⟨

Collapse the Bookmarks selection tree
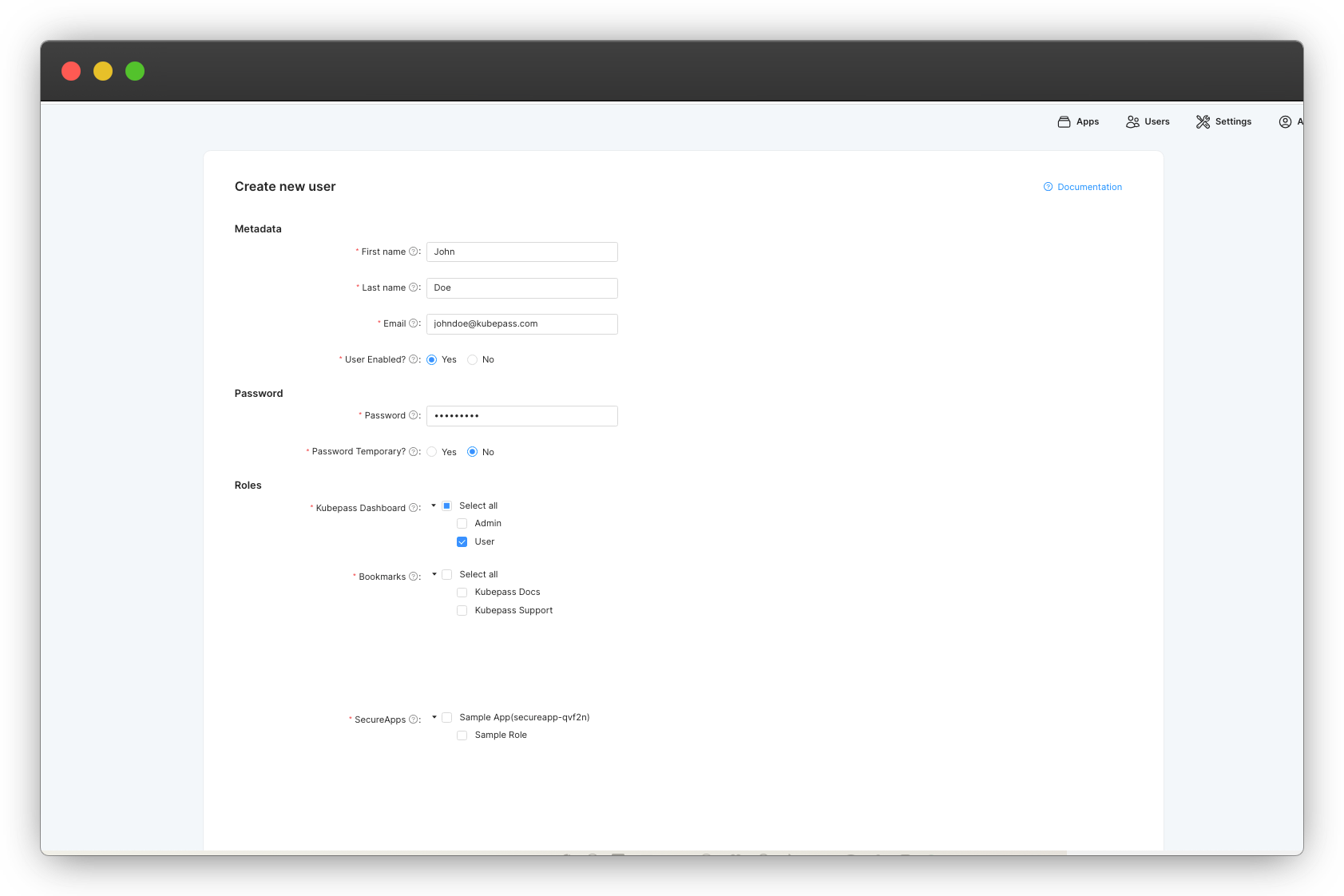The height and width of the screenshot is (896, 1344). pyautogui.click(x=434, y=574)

⟩
⟨

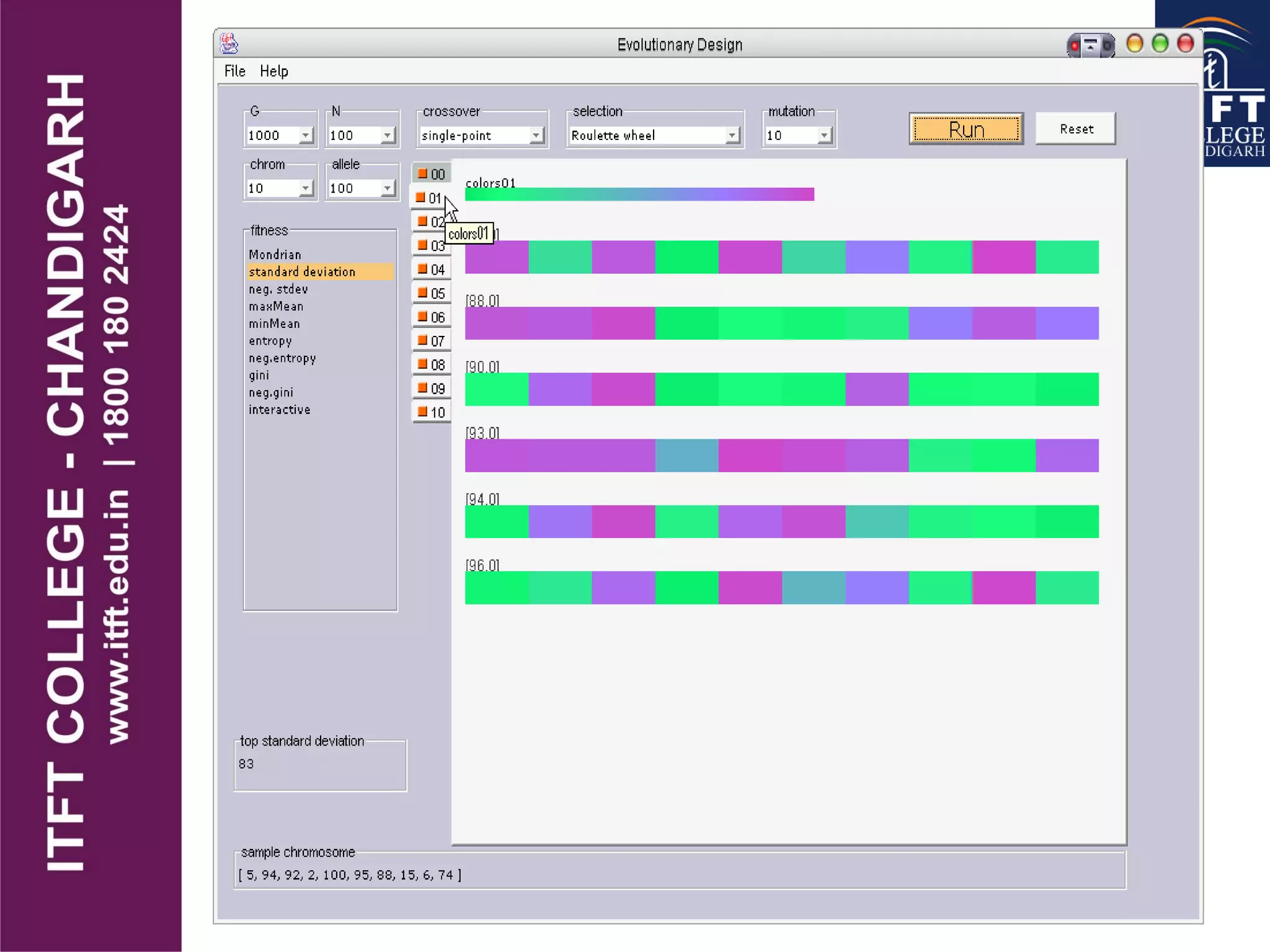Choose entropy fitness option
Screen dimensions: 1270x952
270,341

⟩
⟨

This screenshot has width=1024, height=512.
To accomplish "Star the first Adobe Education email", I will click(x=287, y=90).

⟩

**Zadanie pisemne:**
Proszę przeskalować fragment, który zaczyna się wierszem zawierającym „This screenshot has width=1024, height=512.”, a kończy wierszem zawierającym „will click(x=287, y=90).”, i podać wyłącznie te wiersze ponownie w całości, wraz z poleceniami. Współrzędne w odpowiedziach należy pomnożyć przez 0,95 i zaokrąglić do liczb całkowitych, przy czym połówki zaokrągla się w górę.

**Odpowiedź do ćwiczenia:**
This screenshot has width=1024, height=512.
To accomplish "Star the first Adobe Education email", I will click(x=273, y=86).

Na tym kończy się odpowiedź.